===== Passage provided =====

Skip to content
This repository has been archived by the owner on Oct 7, 2021. It is now read-only.

Request to Expose AudioBuffer to DedicatedWorker #111

Closed
chcunningham opened this issue Jan 5, 2021 · 29 comments
Closed

Request to Expose AudioBuffer to DedicatedWorker #111

chcunningham opened this issue Jan 5, 2021 · 29 comments
Projects

Comments

@chcunningham
Copy link

WebCodecs uses AudioBuffer as a container of unencoded audio.
https://wicg.github.io/web-codecs/#dom-audioframe-buffer

The AudioFrame, which wraps AudioBuffer, is provided as an input to AudioEncoder and as an output from AudioDecoder. We've exposed the encoder and decoder interfaces to DedicatedWorker to facilitate offloaded codec IO.

I think the change is as simple as changing the Exposed= parameter for just AudioBuffer. I'll send a PR to demonstrate.

@padenot
Copy link
Member

padenot commented Jan 6, 2021

We need to reason about the (somewhat) hidden cost of the interleaving/deinterleaving operations that we'll face, and the cost of the possible (probable) memory inflation that this might cause.

Generally, decoding, encoding and IO APIs are using interleaved audio buffer, so that temporal locality is better: samples that are close in time are close in memory (they are played out, recorded, encoded and decoded together). Processing APIs often like deinterleaved (also sometimes called planar by analogy with the graphics world) buffers, because processing a particular audio channel with a particular algorithm is more efficient/practical this way.

The Web Audio API always use planar audio, because its main goal is processing. It happens to have a decoding API for historical reasons, that is made to inter-operate with the rest of the API, and this contradicts the above.

Additionally, the Web Audio API always uses 32-bits floating point numbers to represent audio samples, when exposed to authors. We often see codecs output (and input) in 16-bits integers (or less, or more, but 16-bits is the most common). This is a 2-fold increased in memory footprint for no real good reasons, that led Firefox for Android to have a lazy inflation scheme, where audio samples stay in 16-bits integer (what the decoder provides) until they need to be exposed to script, this works well but is implicit. https://github.com/WebAudio/web-audio-api-v2/issues/11 aims at making this explicit and allow further optimizations.

It might well be that we're okay with this, and then implementation do those inflation/reordering operations in a lazy fashion. We could also do a spin-off of https://github.com/WebAudio/web-audio-api-v2/issues/11 and allow interleaved audio, alongside different sample-representation. This seems like a better way to do things, and doesn't seem particularly hard (no harder than what is implemented today in Gecko).

@hoch
Copy link
Member

hoch commented Jan 6, 2021

I think this is about exposing AudioBuffer to DedicatedWorker, not to AudioWorkletGlobalScope. Paul, is your concern mostly about the inflated memory footprint?

@padenot
Copy link
Member

padenot commented Jan 6, 2021

And CPU, memory traffic, etc., yes.

Basically, unnecessary inefficiencies at the API boundary because the type that exists today is not what a codec API needs.

Just exposing it is fine, it's not hard. Indeed, this has nothing to do with AudioWorkletGlobalScope.

@hoch
Copy link
Member

hoch commented Jan 6, 2021

I agree with that we need to look into the hidden implication, but exposing AudioBuffer itself seems harmless and it would be useful for WebCodec's use cases.

=====

What you will do - Repeat word for word the part of the AudioBuffer thread between "Generally, decoding, encoding" and "efficient/practical this way.", inclusive. The listing is separate material and unrelated to the AudioBuffer thread.

===== Given information =====

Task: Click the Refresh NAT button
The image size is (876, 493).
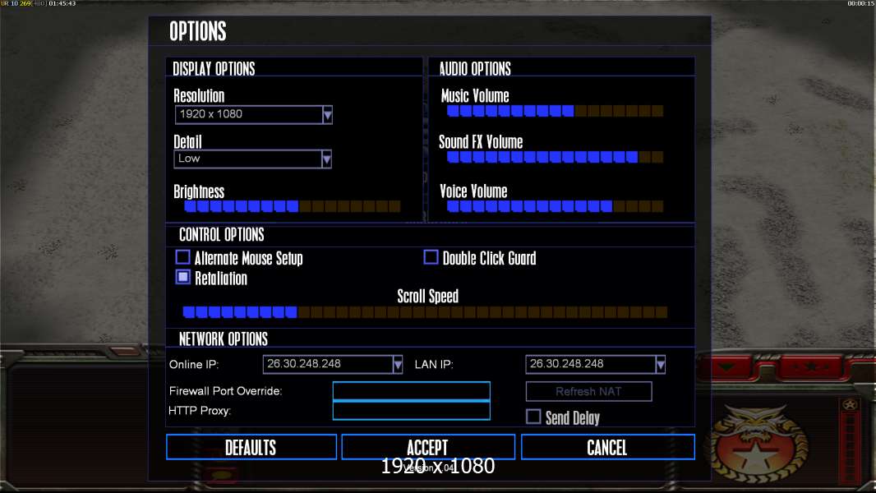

=====

Output of the task -
Generally, decoding, encoding and IO APIs are using interleaved audio buffer, so that temporal locality is better: samples that are close in time are close in memory (they are played out, recorded, encoded and decoded together). Processing APIs often like deinterleaved (also sometimes called planar by analogy with the graphics world) buffers, because processing a particular audio channel with a particular algorithm is more efficient/practical this way.